Eigene Textuntersuchungen werden selten gewagt, historische oder soziale Bezüge selten aufgewiesen. Oft wird "über" die Texte gesprochen, sie selbst werden sehr spärlich zitiert, was von den Lesenden die parallele, eigene Textlektüre erwartet. Der Vf. stützt sich in weiten Teilen auf die (reich aufgearbeitete) Sekundärliteratur. Eigene, neue Akzente werden kaum gesetzt, sondern es eröffnet sich in erster Linie eine zusammenfassende Perspektive einer durchaus kontrovers geführten Diskussion um Erlöser und Erlösungsgestalten und das Heilsverständnis um die Zeitenwende in Palästina. Die deutsche Literatur - und vor allem auch die methodische Diskussion um das Bild des "historischen Jesus" - wird weitgehend ignoriert. Autorinnen sind oft als männliche Kollegen eingeordnet.

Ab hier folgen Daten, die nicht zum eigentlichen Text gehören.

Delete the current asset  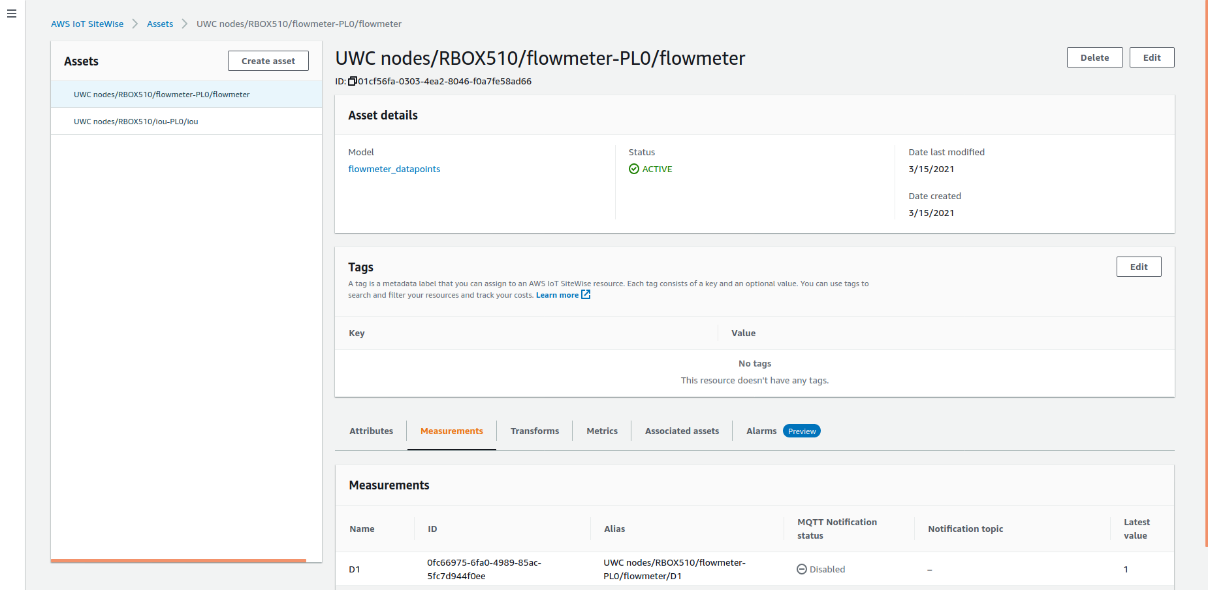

Ein Buch für wen? Der Wissenschaftler wird angesprochen, weniger eine allgemeine, interessierte Leserschaft. Letztlich geht es dem Vf. um "Konzeptionen", die jedoch nicht immer am Textmaterial nachvollziehbar sind und durchsichtig werden. Am Ende erscheint noch einmal in thetischer Kürze das Ergebnis der Studie, das die pastorale, apologetische Gesamttendenz erahnen lässt (328): "Jesus affirms the truth which Judaism grasped (though only partially), that God's salvation is for the righteous ... The truth that salvation is for the righteous afforded Jesus the opportunity to proclaim his good news within the conceptional world of his audience. However, Jesus extended their dominant conception of a behavioral righteousness to include a righteousness of nature. He pointed to himself, the unique Messiah, as the fulfiller of the Law's demand and thus the giver of his greater righteousness to sinners, enabling them to act righteously from the heart." In dieser Weise werden das "Kommen Jesu", seine Messianität und seine Botschaft als heilsgeschichtlich notwendig aufgewiesen. So begegnet Jesus seiner Hörerschaft "where they were and pointed the way" (329).